Buzz over the iPad and iPhone 4 has earned the company more than $1.4 billion in estimated exposure value in the last quarter.

#2: BP

Some brand exposure is bad exposure. The oil-spiller got over $800 million in estimated exposure value, most of it negative.

How is Internet buzz created?

News, blogs, tweets and other media/social-networking tools get users talking about brands.

Off-line and online efforts fuel the buildup

Product launch events, ad campaigns, earnings reports, even a single customer's experience, can make impact. Scandal, too.

Search-engine titans

Google is #3, with over $786 million in exposure over the last quarter; Yahoo is #5, with more than $363.6 million.

Buzz builders

Google's Android Software boosted its numbers.
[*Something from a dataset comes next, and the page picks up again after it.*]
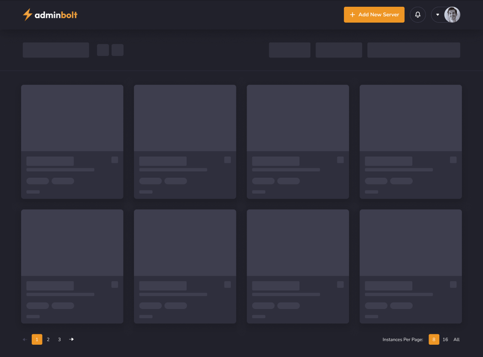Click the Add New Server button

point(374,14)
Yahoo gained by integrating Facebook updates into the search engine.

Microsoft (#4, with nearly $632 million in exposure) rode the release of a new Xbox 360 design that has consumers sharing reviews, opinions.

Sony (#6/$183.1 million) got customers talking by unveiling a lineup of 3D video games for the PlayStation 3 at E3.
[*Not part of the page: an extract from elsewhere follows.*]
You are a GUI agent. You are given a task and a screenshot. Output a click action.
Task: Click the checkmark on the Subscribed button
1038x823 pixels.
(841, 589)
Intel (#7/$162.5 million) is heavily promoting its Atom line of chips for automobiles, smart phones and Internet TV.

HP (#8/$143.8 million) announced plans to acquire Palm and bring the brand into the smart phone/tablet PC market.

eBay (#10/$134.8 million) is generating a great vibe with major labels and private sales via its new eBay Fashion site.

Road Warriors

Ford rules at #9, with nearly $143.8 million in exposure value - axing the Mercury line was a hot social-net topic.

Mercedes-Benz is #12, with $108.2 million, and recall-plagued Toyota is #18, with $87.8 million.

Brewing Battle

Coffee-fueled McDonald's is #16, at $94.5 million, enough to edge Starbucks, #17 with $90.8 million.